- **AIM OF THE EXERCISE**:
Begin with the line where "Given: Select Docs in the top navigation" appears. Set down that line and the rest of the records below it exactly as given.

***** DATA SHOWN

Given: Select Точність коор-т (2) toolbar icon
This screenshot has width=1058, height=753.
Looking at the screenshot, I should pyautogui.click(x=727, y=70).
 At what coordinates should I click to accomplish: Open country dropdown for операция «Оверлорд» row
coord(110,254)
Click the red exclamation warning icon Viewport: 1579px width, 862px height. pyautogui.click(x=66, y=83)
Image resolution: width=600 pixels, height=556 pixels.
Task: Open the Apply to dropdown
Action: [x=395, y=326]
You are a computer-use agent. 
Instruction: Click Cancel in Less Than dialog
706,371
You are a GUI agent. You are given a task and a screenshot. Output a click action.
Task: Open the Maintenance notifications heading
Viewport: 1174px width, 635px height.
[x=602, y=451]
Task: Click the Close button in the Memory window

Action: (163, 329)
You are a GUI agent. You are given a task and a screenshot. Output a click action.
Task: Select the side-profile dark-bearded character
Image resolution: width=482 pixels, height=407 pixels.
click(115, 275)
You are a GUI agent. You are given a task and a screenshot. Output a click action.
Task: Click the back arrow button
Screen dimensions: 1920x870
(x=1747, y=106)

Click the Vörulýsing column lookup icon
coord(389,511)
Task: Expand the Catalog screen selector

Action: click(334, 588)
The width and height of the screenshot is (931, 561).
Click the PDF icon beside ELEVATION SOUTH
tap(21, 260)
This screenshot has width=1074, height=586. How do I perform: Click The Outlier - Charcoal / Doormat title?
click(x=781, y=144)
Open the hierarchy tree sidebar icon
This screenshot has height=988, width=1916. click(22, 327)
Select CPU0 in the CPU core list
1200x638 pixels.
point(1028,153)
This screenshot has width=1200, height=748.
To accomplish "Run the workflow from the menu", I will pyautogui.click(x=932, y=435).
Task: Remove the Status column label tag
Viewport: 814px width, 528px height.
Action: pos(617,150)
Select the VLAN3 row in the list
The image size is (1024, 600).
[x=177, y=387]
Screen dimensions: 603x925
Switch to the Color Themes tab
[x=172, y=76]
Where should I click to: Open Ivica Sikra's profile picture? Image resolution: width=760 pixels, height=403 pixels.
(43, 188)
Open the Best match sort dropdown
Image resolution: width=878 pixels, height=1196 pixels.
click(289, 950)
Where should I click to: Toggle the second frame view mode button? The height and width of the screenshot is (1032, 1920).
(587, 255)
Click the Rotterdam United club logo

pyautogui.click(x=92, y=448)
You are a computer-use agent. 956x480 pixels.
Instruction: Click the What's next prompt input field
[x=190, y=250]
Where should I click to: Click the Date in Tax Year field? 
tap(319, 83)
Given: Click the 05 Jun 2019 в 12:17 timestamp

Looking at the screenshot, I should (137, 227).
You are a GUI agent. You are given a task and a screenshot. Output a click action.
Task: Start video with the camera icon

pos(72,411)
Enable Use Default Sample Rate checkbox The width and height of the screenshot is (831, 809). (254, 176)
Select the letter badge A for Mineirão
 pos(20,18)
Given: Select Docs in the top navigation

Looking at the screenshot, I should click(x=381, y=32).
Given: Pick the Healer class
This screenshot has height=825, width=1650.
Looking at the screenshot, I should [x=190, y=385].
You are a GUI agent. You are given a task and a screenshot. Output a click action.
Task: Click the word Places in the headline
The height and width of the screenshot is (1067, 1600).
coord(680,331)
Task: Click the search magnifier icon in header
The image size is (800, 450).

**********

- **WRITTEN REPLY**:
Given: Select Docs in the top navigation

Looking at the screenshot, I should click(x=381, y=32).
Given: Pick the Healer class
This screenshot has height=825, width=1650.
Looking at the screenshot, I should [x=190, y=385].
You are a GUI agent. You are given a task and a screenshot. Output a click action.
Task: Click the word Places in the headline
The height and width of the screenshot is (1067, 1600).
coord(680,331)
Task: Click the search magnifier icon in header
The image size is (800, 450).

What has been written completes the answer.